## EXERCISE BRIEF
Could you rewrite the rows from the start through the line with "point(30,341)", with "folder icon" changed to "gear icon" and everything else kept the same? Return only those rows, without the pictures.
- - - - -
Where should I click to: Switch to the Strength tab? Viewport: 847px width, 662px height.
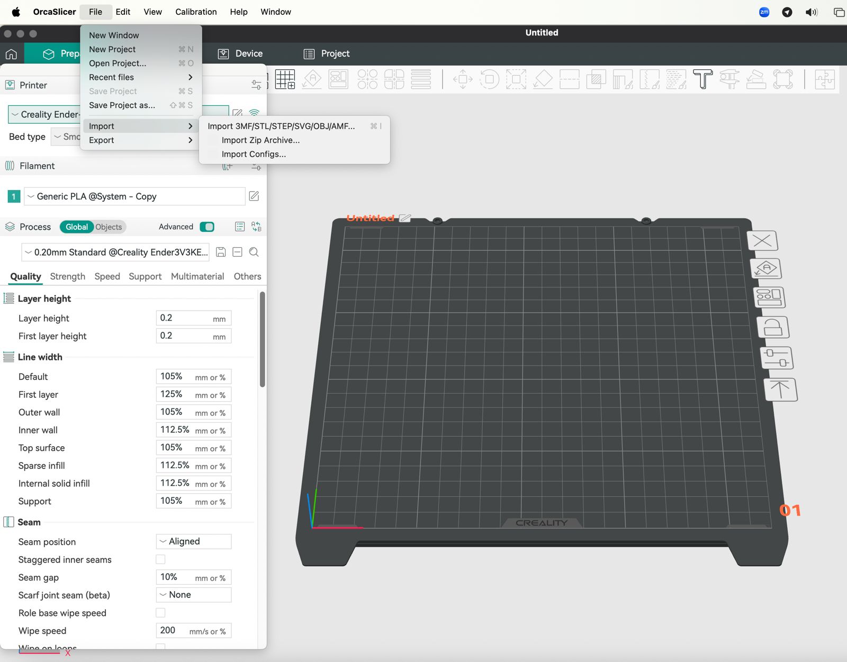tap(67, 276)
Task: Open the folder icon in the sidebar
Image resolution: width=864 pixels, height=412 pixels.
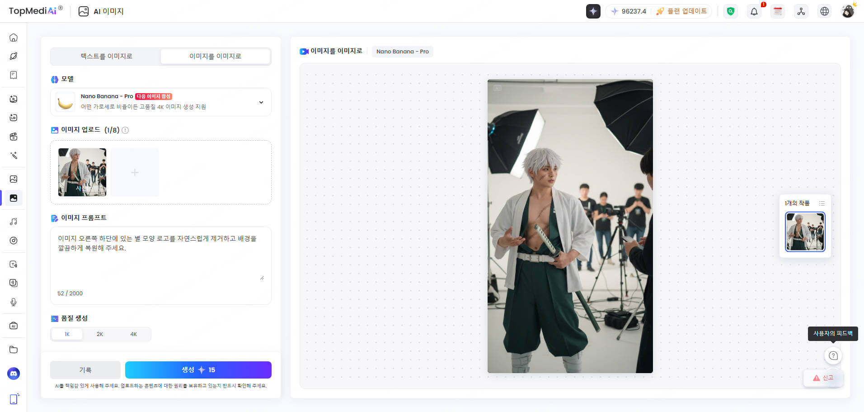Action: click(x=13, y=350)
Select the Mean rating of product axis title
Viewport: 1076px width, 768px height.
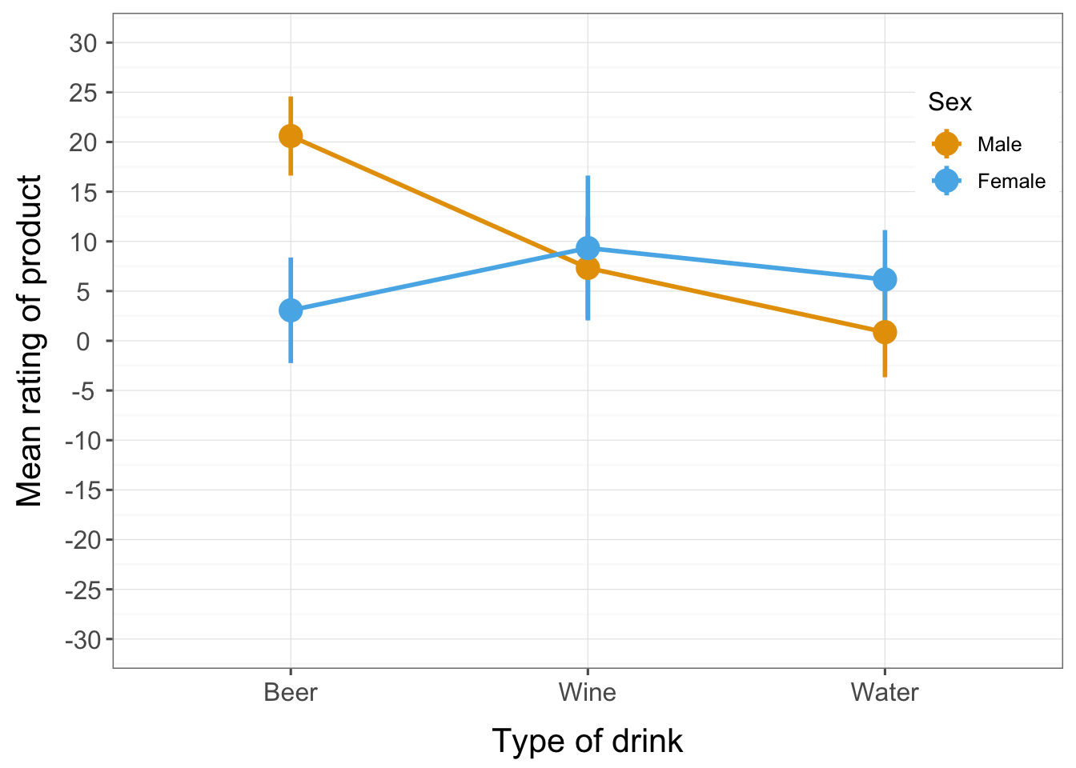point(30,341)
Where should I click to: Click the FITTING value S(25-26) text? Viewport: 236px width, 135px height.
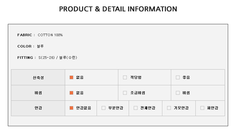pyautogui.click(x=47, y=58)
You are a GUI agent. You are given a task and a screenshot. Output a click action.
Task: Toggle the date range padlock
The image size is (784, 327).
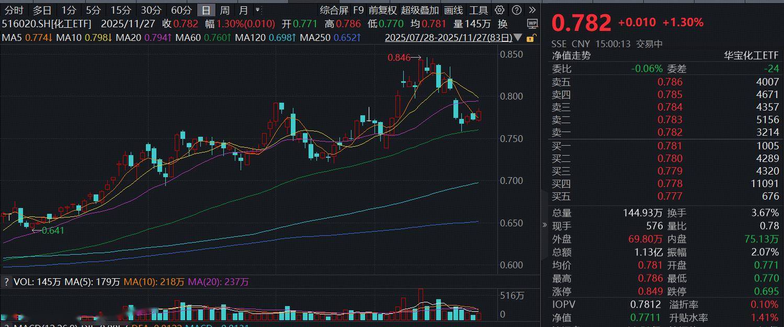point(530,38)
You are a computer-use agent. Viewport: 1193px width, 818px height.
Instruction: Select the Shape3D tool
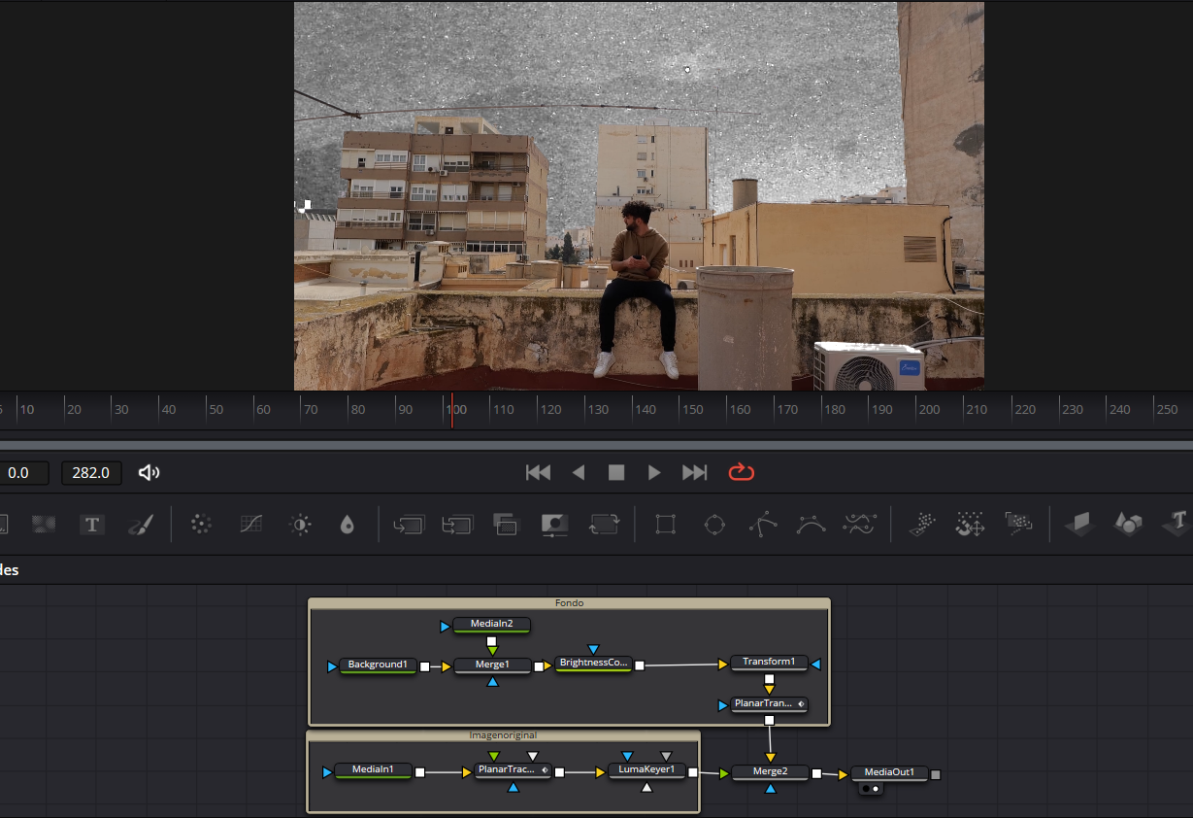tap(1128, 525)
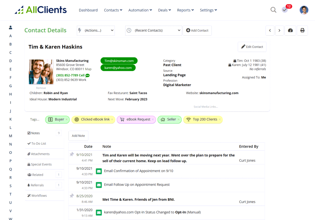Screen dimensions: 315x220
Task: Open the (Actions...) dropdown
Action: tap(96, 30)
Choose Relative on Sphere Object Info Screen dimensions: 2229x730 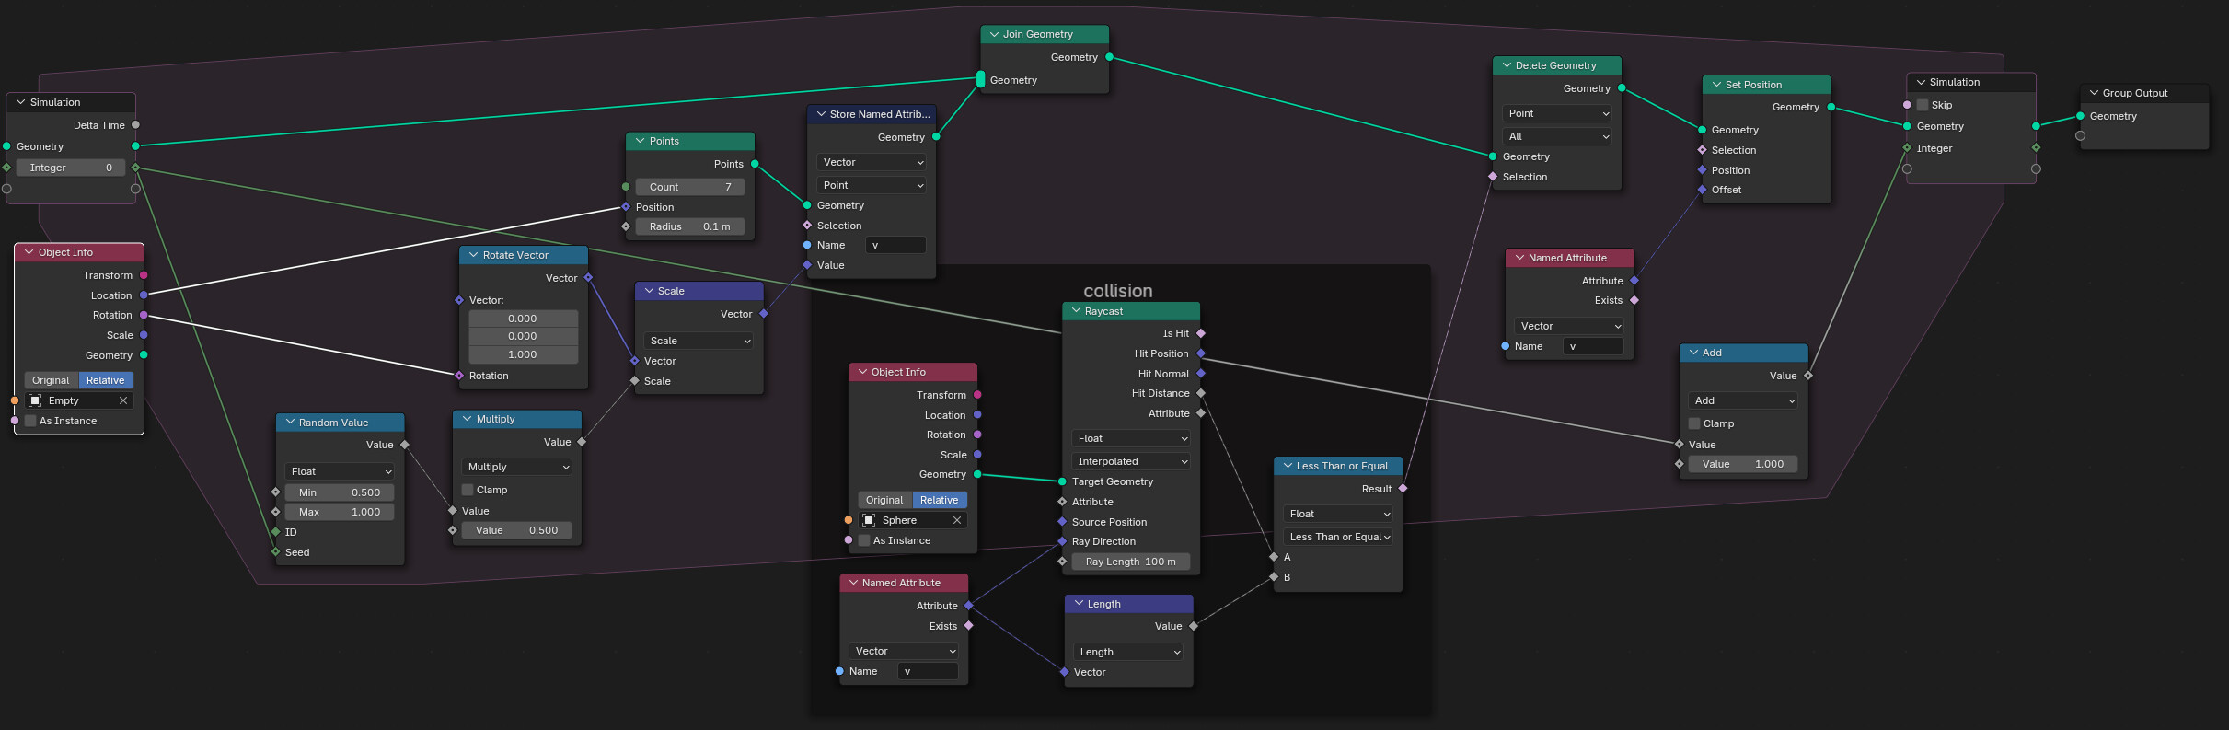point(939,500)
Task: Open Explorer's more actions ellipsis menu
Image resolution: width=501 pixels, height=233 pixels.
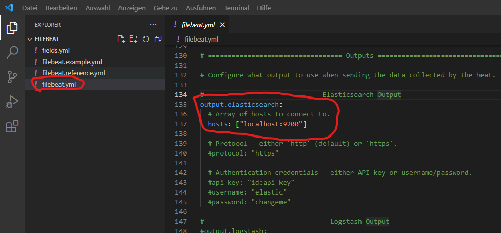Action: 153,24
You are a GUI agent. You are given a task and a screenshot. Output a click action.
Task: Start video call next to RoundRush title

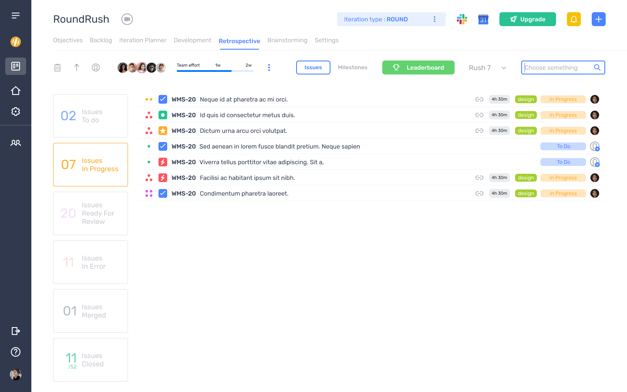[127, 19]
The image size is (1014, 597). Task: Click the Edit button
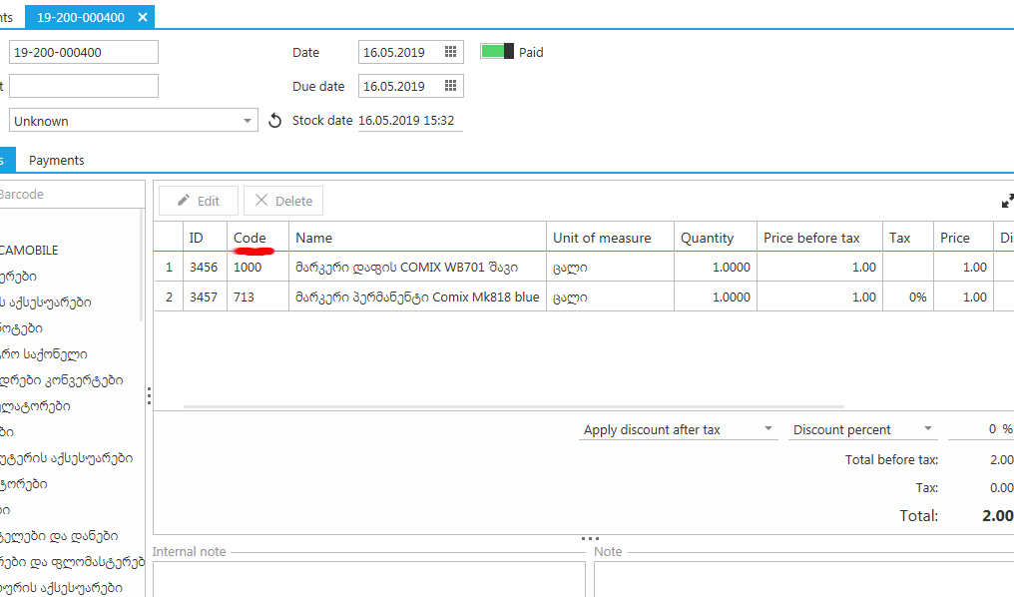pyautogui.click(x=199, y=201)
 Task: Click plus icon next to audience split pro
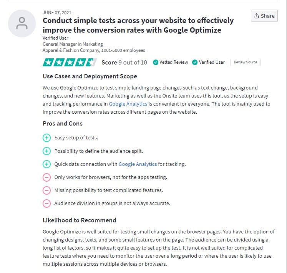click(46, 151)
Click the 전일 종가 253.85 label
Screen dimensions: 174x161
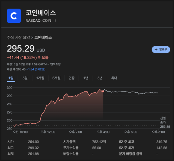(165, 123)
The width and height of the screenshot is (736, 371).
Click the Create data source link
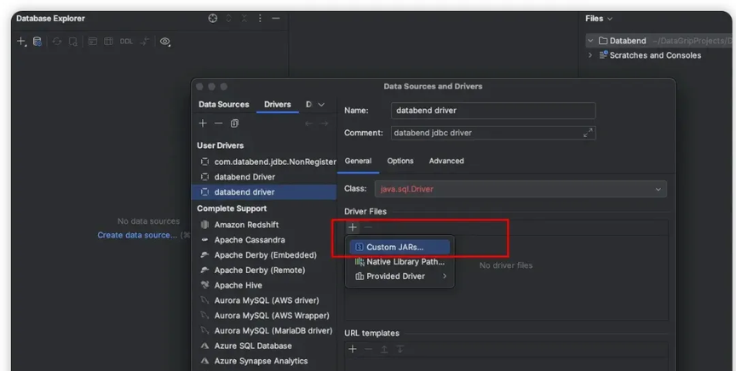[137, 235]
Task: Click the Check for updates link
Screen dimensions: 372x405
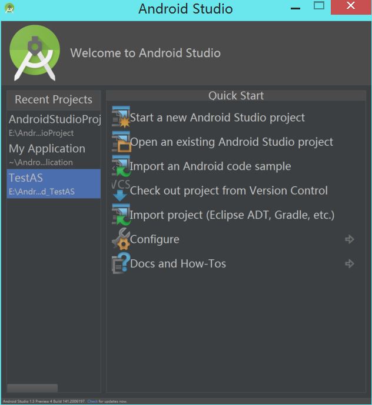Action: 92,401
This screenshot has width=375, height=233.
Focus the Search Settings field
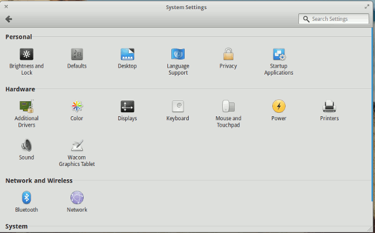pyautogui.click(x=338, y=19)
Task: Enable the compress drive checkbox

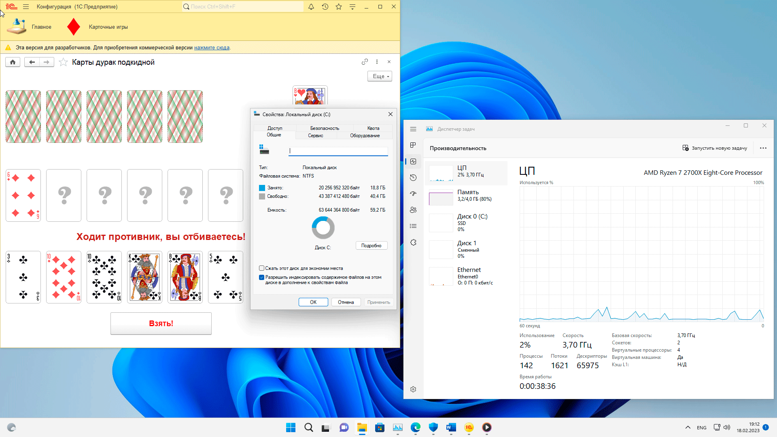Action: pyautogui.click(x=261, y=268)
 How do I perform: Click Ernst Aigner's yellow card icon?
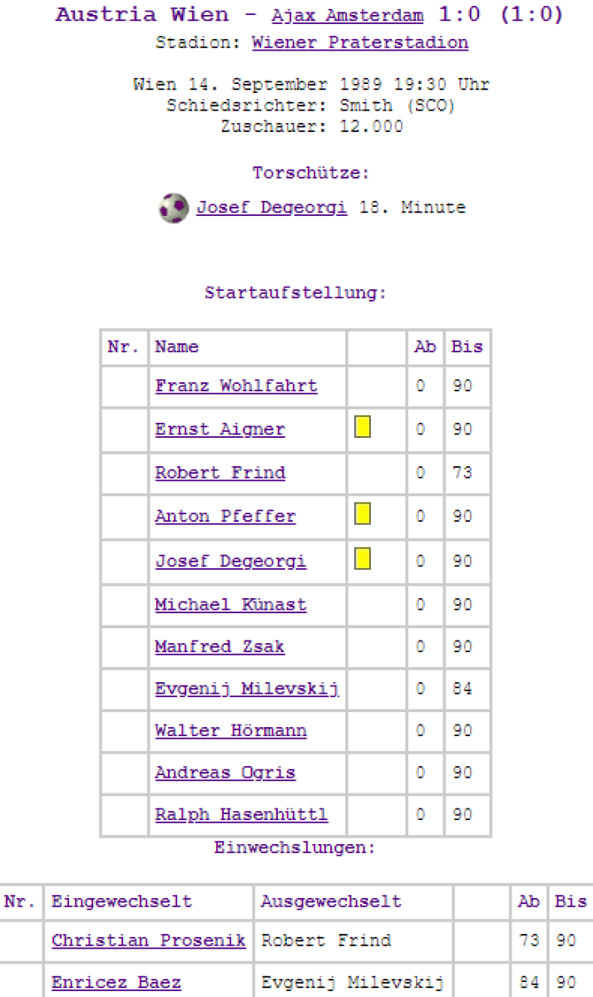363,428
- - - - -
## COMPLETE OUTPUT
Where should I click to: Switch to the Strength tab? Viewport: 847px width, 662px height.
tap(67, 276)
Task: Open the gear icon in the sidebar
Image resolution: width=864 pixels, height=412 pixels.
Action: click(x=13, y=350)
Select the Mean rating of product axis title
Viewport: 1076px width, 768px height.
point(30,341)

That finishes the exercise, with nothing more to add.